Their selected program opens with Mahler’s Klavierquartettsatz, a hauntingly beautiful single movement piece and the composer’s only known piece of instrumental chamber music. Next up is a work by the group’s namesake, Fauré’s Piano Quartet in c-minor, a work of stunning lyricism and emotional depth that perfectly captures the composer’s romantic sensibilities. Finally, the program culminates with Brahms’ Piano Quartet in G-minor, a monumental work that is regarded by many as one of the greatest chamber music compositions of all time. With its fiery passion, soaring melodies, and intricate counterpoint, Brahms’ masterpiece will bring the evening to a thrilling close.

Mahler: Klavierquartettsatz

Fauré: Piano Quartet in c minor, op .15

Brahms: Piano Quartet in g minor, op. 25

Doric String Quartet

Friday, April 26, 2024 at 8 pm

The Doric String Quartet is one of the leading quartets of its generation, widely celebrated for its approaches to a wide range of repertoire and, as The Observer has noted, its ‘warmth, finesse and exciting attack.’

The ensemble begins with Schumann’s jovial String Quartet No. 3. which was penned in 1842 – a year in which the composer was preoccupied by ‘constant quartet thoughts,’ as he noted in his diary.
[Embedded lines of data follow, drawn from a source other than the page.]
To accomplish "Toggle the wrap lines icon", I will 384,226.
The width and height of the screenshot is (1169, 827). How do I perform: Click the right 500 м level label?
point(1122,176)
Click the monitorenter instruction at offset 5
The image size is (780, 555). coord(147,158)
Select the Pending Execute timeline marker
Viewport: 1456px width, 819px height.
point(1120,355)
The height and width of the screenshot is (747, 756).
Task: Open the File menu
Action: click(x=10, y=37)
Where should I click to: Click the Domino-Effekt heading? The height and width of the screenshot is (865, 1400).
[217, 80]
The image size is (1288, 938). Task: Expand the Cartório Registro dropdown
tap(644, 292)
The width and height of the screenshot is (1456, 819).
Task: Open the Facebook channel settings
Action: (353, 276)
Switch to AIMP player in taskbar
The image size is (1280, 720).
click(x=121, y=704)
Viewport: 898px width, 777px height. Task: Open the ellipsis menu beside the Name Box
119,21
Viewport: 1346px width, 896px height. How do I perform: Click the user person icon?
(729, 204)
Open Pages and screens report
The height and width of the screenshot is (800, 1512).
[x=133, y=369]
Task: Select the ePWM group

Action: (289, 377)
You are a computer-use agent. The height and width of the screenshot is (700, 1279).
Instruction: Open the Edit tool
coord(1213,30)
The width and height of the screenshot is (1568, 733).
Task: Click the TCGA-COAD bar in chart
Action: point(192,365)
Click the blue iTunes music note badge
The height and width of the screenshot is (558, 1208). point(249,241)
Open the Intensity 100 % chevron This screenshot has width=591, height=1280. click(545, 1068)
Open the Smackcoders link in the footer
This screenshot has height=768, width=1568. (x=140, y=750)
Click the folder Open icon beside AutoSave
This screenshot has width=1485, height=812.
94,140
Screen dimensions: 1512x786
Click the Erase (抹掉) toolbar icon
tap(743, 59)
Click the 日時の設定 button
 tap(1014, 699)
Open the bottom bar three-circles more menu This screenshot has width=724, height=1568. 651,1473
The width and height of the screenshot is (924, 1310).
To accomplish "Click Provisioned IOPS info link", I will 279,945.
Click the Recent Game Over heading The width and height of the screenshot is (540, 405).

This gives way to an exuberant early quartet by Beethoven, whose agile writing and deft handling of counterpoint make for an engaging listen. The Dorics end with Schubert’s final quartet, written around the same as Beethoven was completing his own late string quartets. This is a substantial work, with a wide range of dynamic contrast and texture. Lyrical ideas and structural ambiguity take precedence here over traditional harmony, with many facets of Schubert’s musical personality brought to life in a vibrant juxtaposition.